Il Jeon; Sasa Zeljkovic; Kei Kondo; Michito Yoshizawa; Yutaka Matsuo

doi:10.1021/acsami.6b09684

Interface Engineering of Metal Oxides using Ammonium Anthracene in Inverted Organic Solar Cells

ACS Appl Mater Interfaces. 2016 Nov 9;8(44):29866-29871. doi: 10.1021/acsami.6b09684. Epub 2016 Oct 27.

Authors

Il Jeon¹, Sasa Zeljkovic², Kei Kondo³, Michito Yoshizawa³, Yutaka Matsuo^{1

4}

Affiliations

¹ Department of Mechanical Engineering, School of Engineering, The University of Tokyo , 7-3-1 Hongo, Bunkyo-ku, Tokyo 113-8656, Japan.
² Department of Chemistry, Faculty of Sciences, University of Banja Luka , Mladena Stojanovica 2, 78000 Banja Luka, Bosnia and Herzegovina.
³ Laboratory for Chemistry and Life Science, Institute of Innovative Research, Tokyo Institute of Technology , 4259 Nagatsuta, Midori-ku, Yokohama 226-8503, Japan.
⁴ Hefei National Laboratory for Physical Sciences at the Microscale, University of Science and Technology of China , Hefei, Anhui 230026, China.

PMID: 27696812
DOI: 10.1021/acsami.6b09684

Abstract

In this work, by casting water-soluble ammonium anthracene on metal oxides, the organic surface modifier re-engineered the interface of the metal oxide to improve charge transport.

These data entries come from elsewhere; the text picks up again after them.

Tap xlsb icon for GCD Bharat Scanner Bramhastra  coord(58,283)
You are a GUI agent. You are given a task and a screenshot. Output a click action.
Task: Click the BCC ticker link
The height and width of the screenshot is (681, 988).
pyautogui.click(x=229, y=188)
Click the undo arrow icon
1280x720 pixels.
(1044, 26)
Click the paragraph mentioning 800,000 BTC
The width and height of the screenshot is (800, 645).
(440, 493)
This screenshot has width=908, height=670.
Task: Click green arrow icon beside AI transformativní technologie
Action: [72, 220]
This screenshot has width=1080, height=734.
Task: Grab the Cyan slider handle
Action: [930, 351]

The energy level of ammonium anthracene increased the work function of indium tin oxide (ITO), functioning as a hole-blocker (electron-transporter). Solar cells in which ITO was treated by the ammonium anthracene produced an average power conversion efficiency (PCE) of 5.8% without ZnO, the electron-transporting layer. When the ammonium anthracene was applied to ZnO, an average PCE of 8.1% was achieved, which is higher than the average PCE of 7.5% for nontreated ZnO-based devices.

Keywords: anthracene; electron-transporting layers; fullerene catcher; organic solar cells; polyaromatic amphiphiles; vertical separations.